Według cytowanych przez gazetę anonimowych izraelskich oficjeli do porozumienia ma dojść wkrótce. W jego ramach Iran miałby powstrzymać się od wzbogacania uranu powyżej obecnego poziomu 60 proc., wstrzymać ataki na kontrolowane przez siebie bojówki w Syrii i Iraku na stacjonujące tam amerykańskie siły, zwiększyć współpracę z międzynarodowymi inspektorami atomowymi i powstrzymać się od wysyłania rakiet balistycznych Rosji. W zamian USA zgodziłyby się na rozluźnienie sankcji, powstrzymałyby się od zatrzymywania tankowców z ropą naftową oraz od zabiegania o sankcje ONZ i Międzynarodowej Agencji Energii Atomowej.

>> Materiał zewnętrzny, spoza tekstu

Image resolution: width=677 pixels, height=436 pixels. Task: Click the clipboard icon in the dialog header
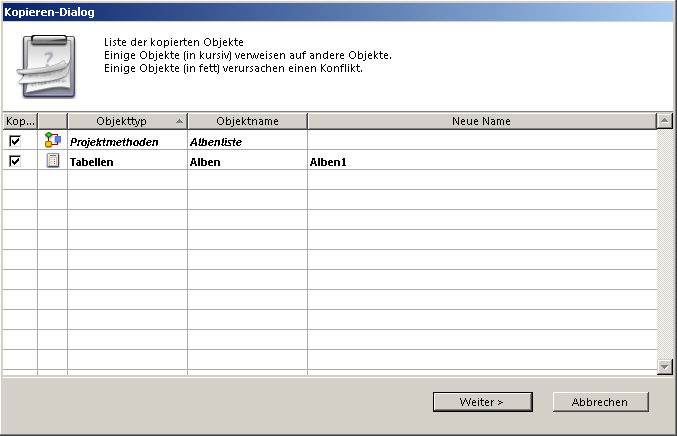(42, 66)
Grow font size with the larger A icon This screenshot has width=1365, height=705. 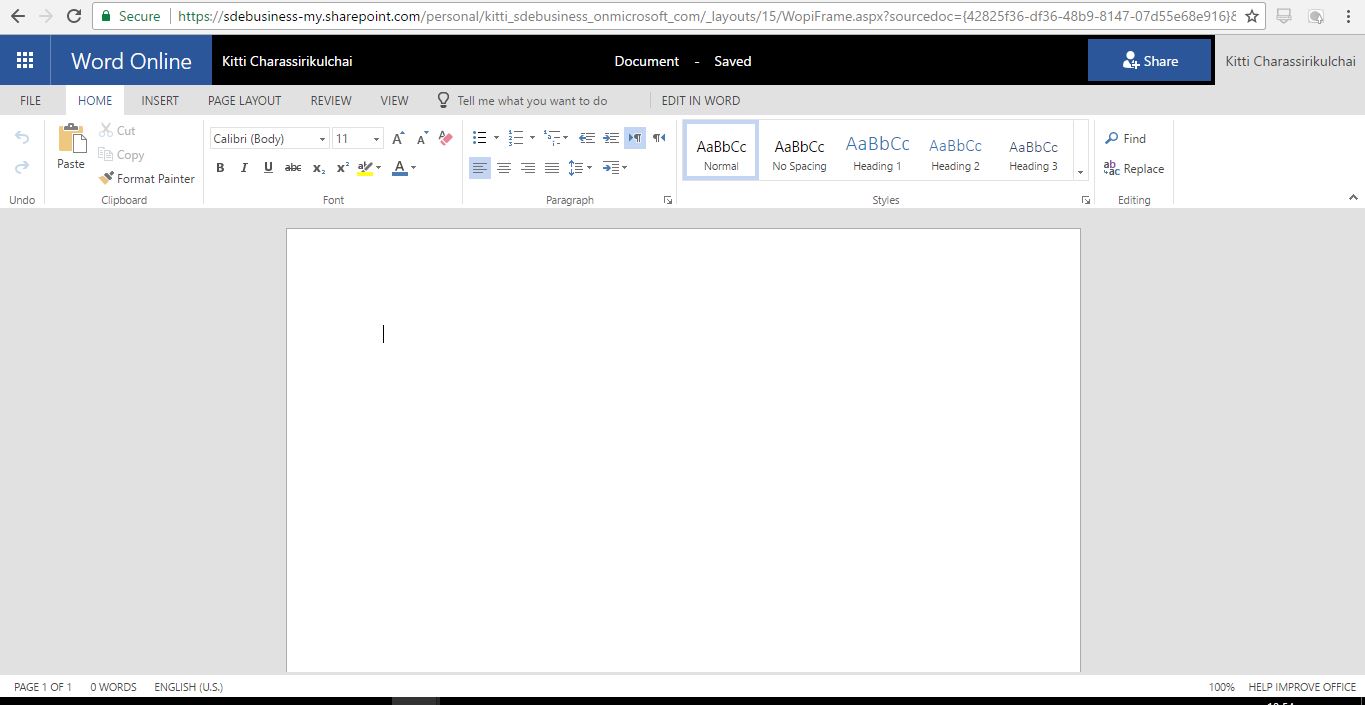(398, 138)
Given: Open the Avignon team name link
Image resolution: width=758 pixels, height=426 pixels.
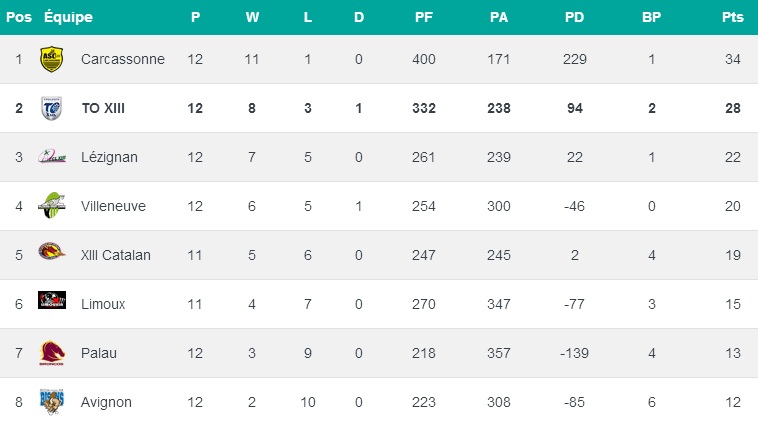Looking at the screenshot, I should tap(107, 402).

Od czasu wyjścia USA z porozumienia JCPOA ograniczającego irański program jądrowy w 2018 r., Iran drastycznie przyspieszył program wzbogacania uranu, z 3,67 proc. do 60 proc., blisko poziomu pozwalającego na zbudowania broni jądrowej (90 proc.). Amerykańscy urzędnicy, w tym prezydent Biden i sekretarz stanu Antony Blinken wielokrotnie ostrzegali, że nie pozwolą, by Iran zdobył broń jądrową i że "wszystkie opcje leżą na stole", by to zapewnić. Według ekspertów cytowanych przez dziennik, trwające negocjacje mają zapewnić, że żadna ze stron nie przekroczy "czerwonych linii", które mogłyby doprowadzić do starcia militarnego.